### DIRECTIVE
Reproduce the material below, changing each occurrence of "pixels" to "px" and leaving all other text untouched.

(Dataset entries)

————————

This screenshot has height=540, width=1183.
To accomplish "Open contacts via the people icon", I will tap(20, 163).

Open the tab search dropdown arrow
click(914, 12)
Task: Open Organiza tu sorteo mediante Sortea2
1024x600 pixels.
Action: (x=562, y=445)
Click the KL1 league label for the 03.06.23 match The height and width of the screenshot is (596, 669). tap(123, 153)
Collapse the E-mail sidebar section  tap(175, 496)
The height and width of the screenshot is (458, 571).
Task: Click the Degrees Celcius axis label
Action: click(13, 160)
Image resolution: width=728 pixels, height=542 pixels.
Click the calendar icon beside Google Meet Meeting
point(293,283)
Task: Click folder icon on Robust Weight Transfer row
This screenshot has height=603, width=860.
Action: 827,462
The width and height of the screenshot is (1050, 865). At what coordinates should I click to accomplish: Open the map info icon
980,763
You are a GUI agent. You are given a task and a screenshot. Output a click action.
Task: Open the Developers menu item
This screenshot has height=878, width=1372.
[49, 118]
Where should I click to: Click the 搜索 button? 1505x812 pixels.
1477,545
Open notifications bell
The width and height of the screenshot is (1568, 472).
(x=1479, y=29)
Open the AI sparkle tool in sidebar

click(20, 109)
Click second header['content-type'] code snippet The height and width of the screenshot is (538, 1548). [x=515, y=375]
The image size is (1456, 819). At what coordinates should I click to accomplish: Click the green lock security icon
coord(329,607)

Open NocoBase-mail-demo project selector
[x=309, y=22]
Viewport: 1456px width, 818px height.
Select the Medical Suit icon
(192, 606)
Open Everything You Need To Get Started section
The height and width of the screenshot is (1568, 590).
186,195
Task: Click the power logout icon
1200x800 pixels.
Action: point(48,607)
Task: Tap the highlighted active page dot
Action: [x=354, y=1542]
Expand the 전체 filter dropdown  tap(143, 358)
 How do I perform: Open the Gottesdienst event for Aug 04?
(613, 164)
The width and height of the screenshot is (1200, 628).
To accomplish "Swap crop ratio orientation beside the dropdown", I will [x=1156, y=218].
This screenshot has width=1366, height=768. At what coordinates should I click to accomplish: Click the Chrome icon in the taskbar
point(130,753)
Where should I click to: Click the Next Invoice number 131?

————————

### ANSWER TO THIS TASK
This screenshot has height=540, width=1183.
To accomplish "Open contacts via the people icon", I will tap(20, 163).

Open the tab search dropdown arrow
click(914, 12)
Task: Open Organiza tu sorteo mediante Sortea2
1024x600 px.
Action: (x=562, y=445)
Click the KL1 league label for the 03.06.23 match The height and width of the screenshot is (596, 669). tap(123, 153)
Collapse the E-mail sidebar section  tap(175, 496)
The height and width of the screenshot is (458, 571).
Task: Click the Degrees Celcius axis label
Action: click(13, 160)
Image resolution: width=728 px, height=542 px.
Click the calendar icon beside Google Meet Meeting
point(293,283)
Task: Click folder icon on Robust Weight Transfer row
This screenshot has height=603, width=860.
Action: 827,462
The width and height of the screenshot is (1050, 865). At what coordinates should I click to accomplish: Open the map info icon
980,763
You are a GUI agent. You are given a task and a screenshot. Output a click action.
Task: Open the Developers menu item
This screenshot has height=878, width=1372.
[49, 118]
Where should I click to: Click the 搜索 button? 1505x812 px.
1477,545
Open notifications bell
The width and height of the screenshot is (1568, 472).
(x=1479, y=29)
Open the AI sparkle tool in sidebar

click(20, 109)
Click second header['content-type'] code snippet The height and width of the screenshot is (538, 1548). [x=515, y=375]
The image size is (1456, 819). At what coordinates should I click to accomplish: Click the green lock security icon
coord(329,607)

Open NocoBase-mail-demo project selector
[x=309, y=22]
Viewport: 1456px width, 818px height.
Select the Medical Suit icon
(192, 606)
Open Everything You Need To Get Started section
The height and width of the screenshot is (1568, 590).
186,195
Task: Click the power logout icon
1200x800 px.
Action: point(48,607)
Task: Tap the highlighted active page dot
Action: [x=354, y=1542]
Expand the 전체 filter dropdown  tap(143, 358)
 How do I perform: Open the Gottesdienst event for Aug 04?
(613, 164)
The width and height of the screenshot is (1200, 628).
To accomplish "Swap crop ratio orientation beside the dropdown", I will [x=1156, y=218].
This screenshot has width=1366, height=768. At what coordinates should I click to accomplish: Click the Chrome icon in the taskbar
point(130,753)
Where should I click to: Click the Next Invoice number 131?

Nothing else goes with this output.